The raiders are moving to Las Vegas, and they’re doing it for a whopping $1.9 billion, the most expensive price tag for a stadium package ever. When the Fed prints unprecedented amounts of money, this is what happens. Remember this chart?
Housing prices in Nevada, the state that was ground zero for the housing boom and bust last decade. From the year 2000 to peak in 2006, Nevada real estate prices skyrocketed 116% and then cratered 56% down into 2012. This compares to the national average of 105% followed by a 33% crash. Now we have a $1.9 billion stadium being built, 40% funded by taxpayers, and stratospheric projections by the state of Nevada budget office witch doctors about how Everything Will Officially Be Awesome because they have this voodoo doll with the word “Economy” painted in blood on it and it’s in a bullet proof glass case, really thick say the guys in charge, and they’re making sure nobody sticks any pins in it. So everything should be fine.
And just like that, the peak of the current boom rests squarely atop Nevada once again.
The official projections, which they just spit out randomly because if they knew this with any sort of accuracy they would be able to make millions trading stocks, are like this. 450,000 new visitors every year because of the stadium, and a third of tickets purchased by tourists(!).

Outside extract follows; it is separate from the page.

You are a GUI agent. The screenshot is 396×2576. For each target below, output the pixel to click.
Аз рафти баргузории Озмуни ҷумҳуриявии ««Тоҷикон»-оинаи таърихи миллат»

Even aside from the very hefty projections, this is just another case of double counting, not realizing that economics is the study of scarcity and choice. The stadium is another thing that costs money, both in taxes and in disposable income one can spend on entertainment. Those that choose to go to a game or buy Las Vegas Raiders jerseys now have less money to spend gambling. Unless you argue that the tourists coming to Las Vegas for the football team are not the ones who come to gamble. But that’s silly. Of course they are coming to gamble. The stadium is just an added attraction. People don’t fly to Las Vegas to see a Raiders game, at least not 450,000 of them a year.

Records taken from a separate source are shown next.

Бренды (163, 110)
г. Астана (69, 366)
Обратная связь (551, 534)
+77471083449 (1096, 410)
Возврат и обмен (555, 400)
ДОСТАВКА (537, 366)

The sheer amount of tax funding for this stadium also screams red flags. $750 million is far and away the most that taxpayers have ever been forced to spend on a stadium. The nearest runner up is the New York Yankees who got $492 million, and that itself more than doubled the previous record of $214! That sum went to the football runner up, the Indianapolis Colts.

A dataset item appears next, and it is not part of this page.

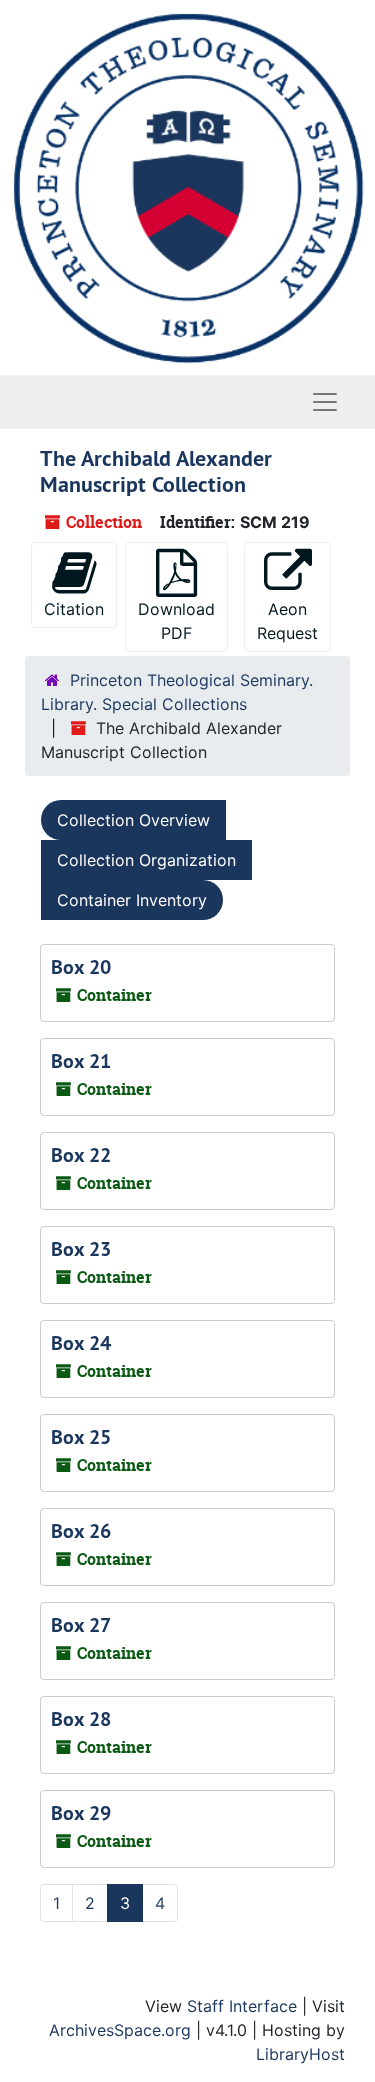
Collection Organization (146, 860)
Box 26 (81, 1531)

The taxpayer funding graph for stadiums is going parabolic. One wonders why those who stand to make money on a stadium are not the ones paying for the entire stadium, just like any owner of any business is generally the one paying for it. Instead, it is the people who will have to pay to go to the stadium (Nevada taxpayers) that will have to pay $354 each to see the stadium built in the first place. Will the state buy shares in the stadium for its taxpayers and pay back the money to them as revenues come in? HA! Of course not! What will happen is that they’ll have to raise taxes even more when costs exceed projections as the contractors put steak and caviar dinners on the public tab. The tax raises will be passed as a “one time thing” to fund the budgetary discrepancies, and then of course they’ll be kept on the books, never removed, to fund something that sounds better to voters, like “education,” by which they mean more public school bureaucrats.
If the people who were going to make money off this stadium believed it was worth their money, they would have come up with the money themselves. But what probably happened here is that politicians wanted the prestige, so somebody called up his uncle/donor contractor who mouthed off an insane sum and they all said, “OK, we’ll have taxpayers foot the bill and tell them it’ll grow the economy so they keep voting for us.”
Will the new Las Vegas Raiders beef up betting volumes at the Strip? Initially perhaps a bit, but probably not by much, or at least enough to matter. Volumes will continue to follow the money supply more or less. The only thing that could contribute anything major to Las Vegas would be hosting a Super Bowl, and that is a possibility far away into the future. And even a Super Bowl once every ten years is not going to improve things fundamentally. The only thing that can do that is lowering taxes and regulations.
The main useful piece of economic information we can garner from this new nearly $2 billion stadium is that we are deep into the boom phase of this current business cycle. The money is flowing strong in Nevada, just like it was in 2006. If that stops for any reason, things will start to turn south quickly, just like they did in 2007. Will that happen next year? It depends on how high inflation gets and how high interest rates will go to try and stop it if necessary.
So in the end, keep watching the price inflation rate. If it goes above 3%, the current boom will be in trouble.